Articles, Essays, and Speeches > Appeal to Conference of Peoples Enslaved by Communism

Appeal to Conference of Peoples Enslaved by Communism

Written in Holznacht (Basel highlands). At the end of September 1975, representatives of Eastern-European émigré communities gathered in Strasbourg for a “Conference of Enslaved Peoples of Europe”, timing it to a session of the European Parliament in order to attract more attention to the problems faced by their peoples. It was at their request that this appeal was written. It was quoted in UPI news reports of 5 October 1975 from Strasbourg. The original Russian text was first published in Vestnik RKhD, no. 116 (1975): 252. The below 2023 English translation by Ignat Solzhenitsyn is the first complete rendering of this text into English.


To the Conference of Peoples Enslaved by Communism · Strasbourg, 27 September 1975

I send my friendly encouragement of your attempt to communicate a united voice of Eastern Europe in the parliamentary center of its Western counterpart, holding on, for now, to its flimsy freedom. The unity of the peoples of Eastern Europe may well be the last hope of this continent. Not yet collapsed, the Western world takes no notice, in its hardened haughtiness, as it descends and descends the rungs of genuine power and intellectual influence, and devolves into a provincial corner of the planet. By now the voices of East Asia are joining those of Eastern Europe—but the world that has not tasted the depths of suffering remains deaf, though only until the blows of destruction strike it down outright.

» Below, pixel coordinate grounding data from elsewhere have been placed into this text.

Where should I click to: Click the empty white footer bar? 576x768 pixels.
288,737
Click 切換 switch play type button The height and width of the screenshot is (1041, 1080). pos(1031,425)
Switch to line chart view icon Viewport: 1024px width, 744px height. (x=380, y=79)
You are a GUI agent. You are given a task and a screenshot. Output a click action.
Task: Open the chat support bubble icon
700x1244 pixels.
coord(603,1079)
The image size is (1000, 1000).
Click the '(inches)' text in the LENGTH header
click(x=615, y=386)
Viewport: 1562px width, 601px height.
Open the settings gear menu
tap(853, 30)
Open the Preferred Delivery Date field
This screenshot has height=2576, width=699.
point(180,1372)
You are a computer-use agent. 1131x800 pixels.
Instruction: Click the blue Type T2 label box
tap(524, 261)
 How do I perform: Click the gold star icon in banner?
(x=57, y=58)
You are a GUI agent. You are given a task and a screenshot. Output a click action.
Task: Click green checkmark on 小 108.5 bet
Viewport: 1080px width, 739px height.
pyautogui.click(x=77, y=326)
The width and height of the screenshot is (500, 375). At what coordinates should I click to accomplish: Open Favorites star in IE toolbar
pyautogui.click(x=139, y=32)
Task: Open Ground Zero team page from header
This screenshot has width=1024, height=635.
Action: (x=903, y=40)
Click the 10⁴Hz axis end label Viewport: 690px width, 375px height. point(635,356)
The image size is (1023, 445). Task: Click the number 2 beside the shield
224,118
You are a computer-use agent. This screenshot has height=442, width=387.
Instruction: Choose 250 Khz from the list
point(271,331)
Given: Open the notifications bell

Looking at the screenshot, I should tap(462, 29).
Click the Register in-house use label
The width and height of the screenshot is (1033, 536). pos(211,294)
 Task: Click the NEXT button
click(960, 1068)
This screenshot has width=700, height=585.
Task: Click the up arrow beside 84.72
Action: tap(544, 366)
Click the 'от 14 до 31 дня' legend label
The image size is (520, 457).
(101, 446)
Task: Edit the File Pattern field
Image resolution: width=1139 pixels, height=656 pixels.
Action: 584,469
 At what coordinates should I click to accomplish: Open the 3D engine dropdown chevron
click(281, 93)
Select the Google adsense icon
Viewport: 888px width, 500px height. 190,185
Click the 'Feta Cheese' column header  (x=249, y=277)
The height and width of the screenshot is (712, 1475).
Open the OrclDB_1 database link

You and I know that Communism is not someone’s national invention but an organic gangrene that is overwhelming all humankind. But still today, through a heedless and ignorant substitution of the word “Russian” for the word “Soviet”, the crimes and impending plots of world Communism are attributed to the people that has suffered from it earlier and longer than anyone else, and that has lost, together with the other peoples of the USSR, its close brothers in woe, sixty-six million people to Communist violence. (Not counting another forty-four million from a careless waging of war, according to Professor Kurganov.) Taught by our torments, let us not allow our separate national grievances to exceed our awareness of unity! Having suffered our fill of savage violence, let none of us ever apply it to our neighbors; let us seek a way of interaction higher than what is practiced in our modern world: not of mutual tolerance, but—of mutual magnanimity.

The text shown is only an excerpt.